Все эти четыре дня я как будто не жил. Всё, что я делал и говорил, происходило как-то по инерции, словно само собой. Я совершенно не понимал того, что творилось с моей головой. Временами я полностью осознавал своё несчастье, тонул в нём, но всё-таки отчего-то был рад собственному горю, доволен им. Временами я просто не вспоминал обо всём этом, и тогда жизнь вовсе казалась мне мёдом.
Но независимо от того, думал я о случившемся или не думал, на лице моём всё время цвела блаженная улыбка. Я не знал совершенно точно, с чем это было связано. Просто мои разочарование, отчаяние и боль спрятались под маску вечной улыбки; просто я настолько сильно хотел освободить сердце от мучений, что совсем перестал грустить. Мне хотелось обмануть всех вокруг и себя в первую очередь. Зачем? Я думал, что так легче справиться с горем, которое, казалось, невозможно было пережить в вечной тоске. В конце концов, когда заканчиваются слёзы, начинаются улыбки.
Когда мы с Джеймсом замолчали, я опустил голову и начал смеяться. Да, в последнее время я часто смеялся. Вот так просто, без какой-либо причины, в любом месте и в любое время. Бывало, я просто ухмылялся, иногда хихикал, но часто я смеялся почти до истерики.
— Ты чего? — с улыбкой спросил друг.
— Над собой смеюсь, — сказал я. — Я стал таким дураком.
Маслоу с недоумением нахмурился и склонил голову набок.
— Я безумен, — произнёс я, не снимая с лица глупой улыбки, — от этого каждая вещь, даже самая ничтожная, кажется верхом безумия.
Он молча пялился на меня и не мог понять сути моих слов.
— Не бери в голову, — махнул рукой я, — это я просто очень волнуюсь. Свадьба — такое ответственное событие, ты должен помнить!
Джеймс посчитал разумным промолчать в ответ, и уже через минуту мы сменили тему.
— Слушай, завтра у Кендалла день рождения, — сказал друг, глядя в пол. — Он приглашал тебя?
Во мне даже ничего не перевернулось, когда я услышал это имя, а потому я совершенно спокойно ответил:
— Не приглашал. Я думаю, он не будет праздновать.

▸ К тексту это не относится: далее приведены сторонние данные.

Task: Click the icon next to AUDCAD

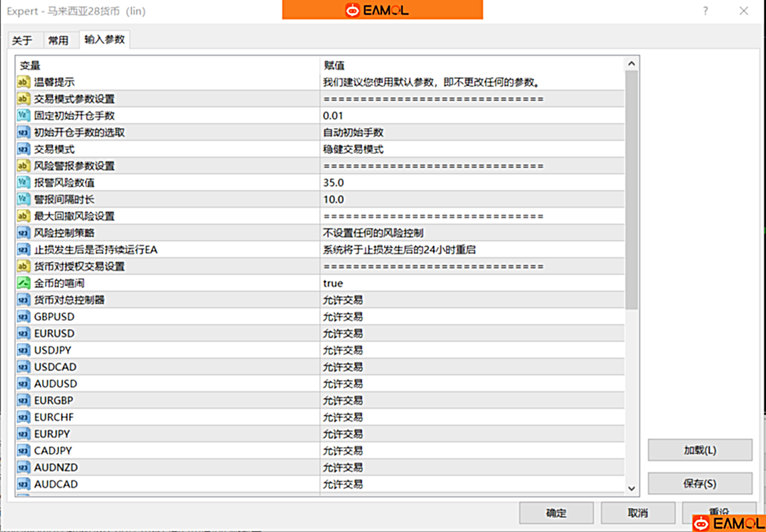Action: tap(23, 484)
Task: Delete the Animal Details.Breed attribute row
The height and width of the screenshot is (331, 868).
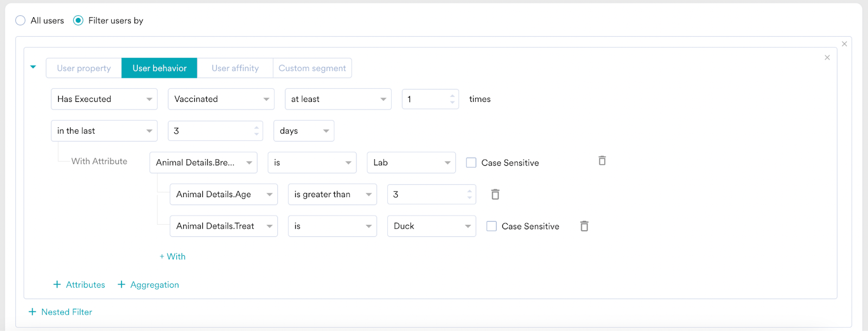Action: point(602,161)
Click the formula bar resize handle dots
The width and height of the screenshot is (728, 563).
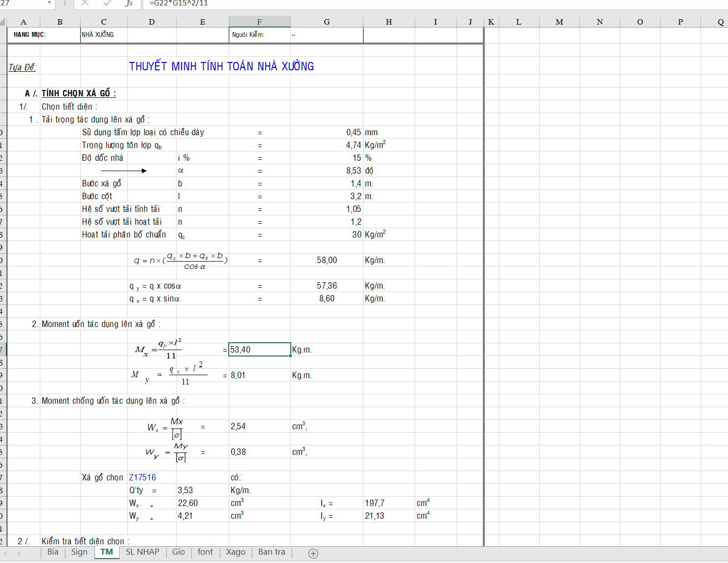coord(64,3)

— Но ведь что-то же дарить надо?
— Это без меня.
Маслоу посмотрел на меня с каким-то упрёком.
— Что у вас случилось? — устало спросил он. — Что вы опять не поделили?

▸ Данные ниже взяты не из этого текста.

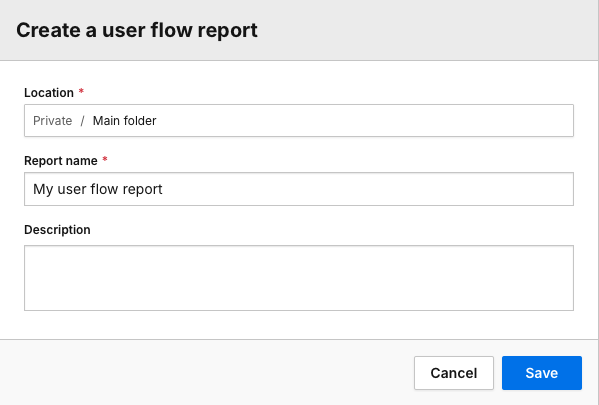Select the Private breadcrumb in Location
The image size is (599, 405).
[x=52, y=121]
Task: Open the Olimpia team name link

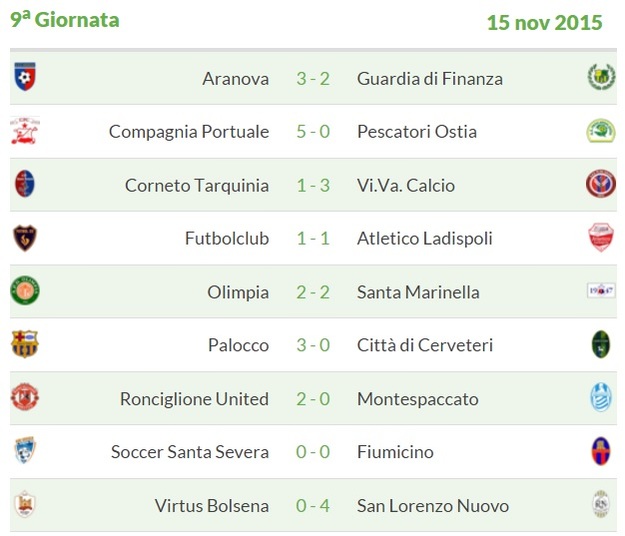Action: pos(239,292)
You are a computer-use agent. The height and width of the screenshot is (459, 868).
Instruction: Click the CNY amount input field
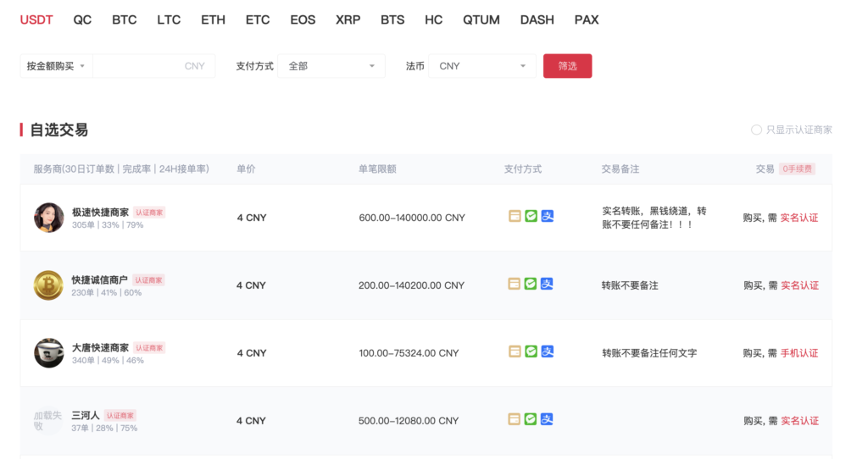click(153, 66)
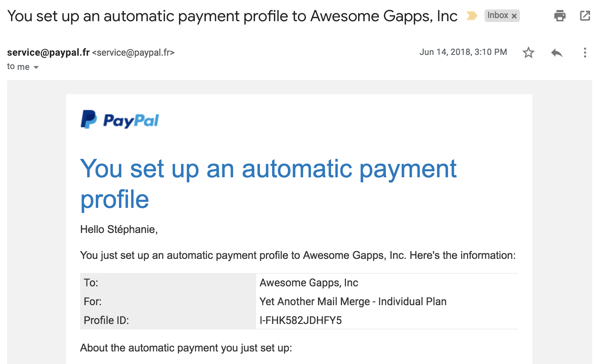This screenshot has width=600, height=364.
Task: Click the bold sender name service@paypal.fr
Action: pyautogui.click(x=48, y=53)
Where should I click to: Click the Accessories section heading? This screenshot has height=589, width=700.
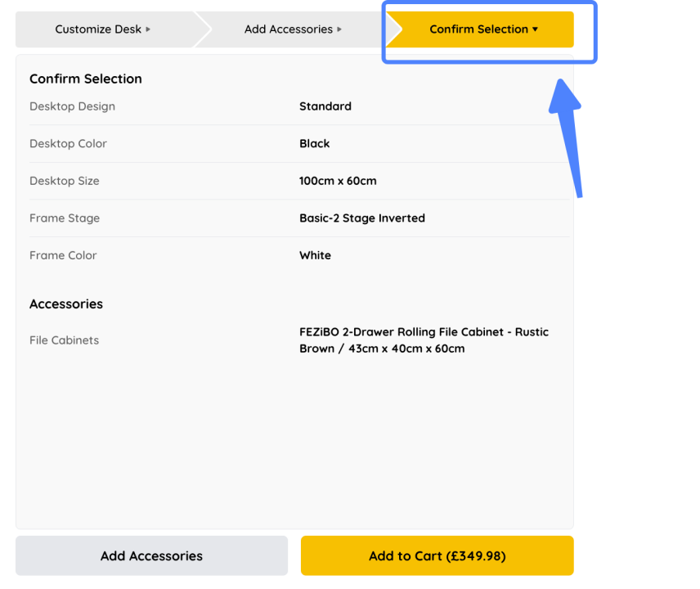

— Что не поделили? — переспросил я и громко захохотал. — Да ничего. Это я так, всё старые обиды забыть не могу.
Он хотел что-то сказать, но не успел, потому что в комнату вошла Изабелла. Она с равнодушным видом показала мужу пустую пачку из-под хлопьев и с тем же равнодушием сказала:
— У Санни кончились её любимые хлопья. Надо купить ещё.
Маслоу, готовый идти в магазин, рывком поднялся на ноги и спросил:
— Только хлопья?
Изабелла ничего не ответила и, демонстративно повернувшись, ушла в кухню.
— Бл… — вздохнул Джеймс, опустив голову, — как же я уже устал от этого, как же устал!
— Ну, она ведь тебя терпела. Теперь ты потерпи.
— Логан, — возмутился друг, — когда это ты принял сторону моей жены?
— Тогда, когда ты стал невыносимым мужем.
«Я-то таким не буду, — со странным удовольствием подумал я. — О нет, нет, я буду идеальным мужем!»
— Ладно, поедешь в магазин со мной? — спросил Джеймс, посмотрев на меня через плечо.
— Туда надо ехать?
— Эти хлопья продаются только в одном магазине, и да, туда надо ехать.
Я лениво сморщил нос.
— Надеюсь, ты вернёшься скоро, — улыбнулся я. — Я подожду тебя здесь, до ужина ещё много времени.